═══ Text section ═══

- Poster of chapter 10 (Midnight Ambush)
- Directed by: Derwin Abrahams
- Screenplay by: Arthur Hoerl Lewis Clay Harry L. Fraser (as Harry Fraser) Royal K. Cole
- Story by: George H. Plympton
- Produced by: Sam Katzman
- Starring: Robert Kellard Peggy Stewart Robert 'Buzz' Henry Smith Ballew
- Cinematography: Ira H. Morgan
- Edited by: Earl Turner
- Production company: Sam Katzman Productions
- Distributed by: Columbia Pictures
- Release date: April 1, 1948;
- Running time: 270 minutes (15 episodes)
- Country: United States
- Language: English

= Tex Granger =

1948 film by Derwin Abrahams

Tex Granger is a 1948 American Western film serial featuring the title character as a masked cowboy referred to as The Midnight Rider of the Plains in the serial's subtitle. It was based on a character from the comic Calling All Boys while the plot was taken from The Last Frontier (1926), which was itself based on the novel of the same name by Courtney Ryley Cooper. Tex Granger was the 36th of the 57 serials released by Columbia.

═══ Information provided ═══

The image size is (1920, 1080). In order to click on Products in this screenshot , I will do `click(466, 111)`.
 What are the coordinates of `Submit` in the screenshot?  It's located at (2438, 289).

═══

• What you are asked to do: Copy the stretch of the Tex Granger text from "- Country: United" through "released by Columbia.", changing "masked cowboy" to "hooded cowboy".

• Solution to the problem:
- Country: United States
- Language: English

= Tex Granger =

1948 film by Derwin Abrahams

Tex Granger is a 1948 American Western film serial featuring the title character as a hooded cowboy referred to as The Midnight Rider of the Plains in the serial's subtitle. It was based on a character from the comic Calling All Boys while the plot was taken from The Last Frontier (1926), which was itself based on the novel of the same name by Courtney Ryley Cooper. Tex Granger was the 36th of the 57 serials released by Columbia.